Plenty of other issues exist. One is whether or not pharmacists should be able to prescribe antibiotics. Ms Strath believes that they should: “Pharmacists are thoughtful around antibiotic use, and are often at the fore of taking forward antibiotic prescribing policies,” she says. Citing the example of a patient with an infected bite from a pet seeking a pharmacist’s advice on a Saturday afternoon, she comments that preventing pharmacists from prescribing antibiotics in these situations and, instead, having to refer patients to accident and emergency does not make sense.

For prescribing in chronic disease to be successful, pharmacists need to have good, long-term relationships with patients. They need to see patients on a regular basis, giving them the opportunity to monitor and adjust medicines as appropriate. Many patients return to the same pharmacy time and time again, so perhaps now the time has come to consider introducing compulsory patient registration at community pharmacies.
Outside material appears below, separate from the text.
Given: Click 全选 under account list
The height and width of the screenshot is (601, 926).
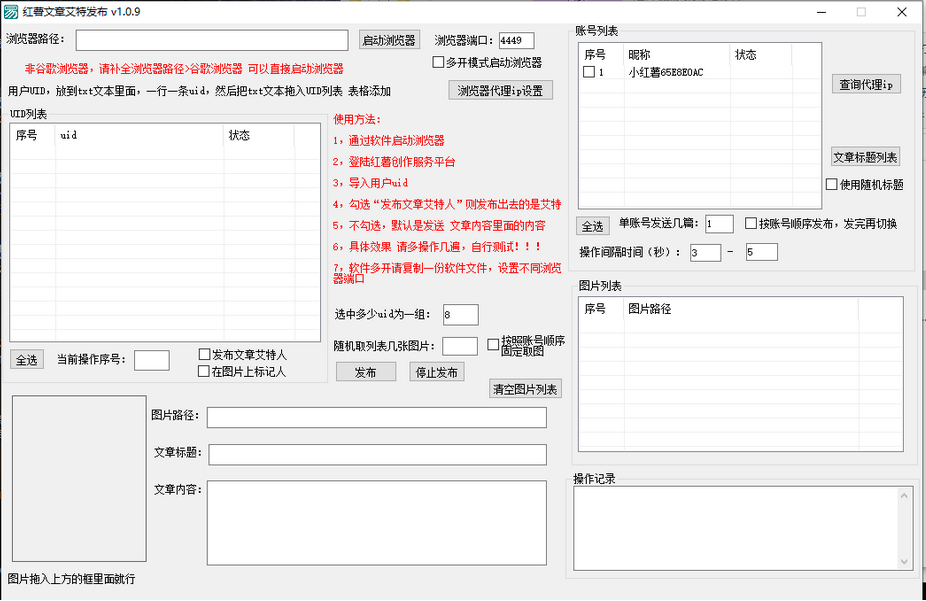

Mr Pruce says that the need for registration will depend on the specific service offered.

Then there is implementation. Beth Taylor, specialist principal pharmacist, London and South East regions, believes that implementation will be the biggest issue for community pharmacist prescribers. She points out that there is so much happening in primary care at the moment that primary care trusts are overloaded. In addition, she says: “There is an expectation that PCTs will fund chronic disease management services offered by pharmacists. But because chronic disease management is part of the essential service in the new GP contract, any activity that pharmacy can provide to support it could be funded through practice monies.”

Funding of independent prescribing services will certainly be an issue. Not only funding of the pharmacist’s role, but also the costs of prescribed drugs. There is also the possibility of private practice: preventing pharmacists from prescribing privately might hinder travel health services since most antimalarials are privately rather than NHS-prescribed.

And then there are workforce and training issues. Not all pharmacists will want to train as prescribers. This means that although one pharmacy might offer prescribing services, another down the road might not. This could confuse patients. Furthermore, if a prescribing pharmacist is on holiday, what happens to the service if the locum cannot prescribe?

There are many issues to consider. The consultation document and the debate that will follow should open a new chapter in pharmacist prescribing.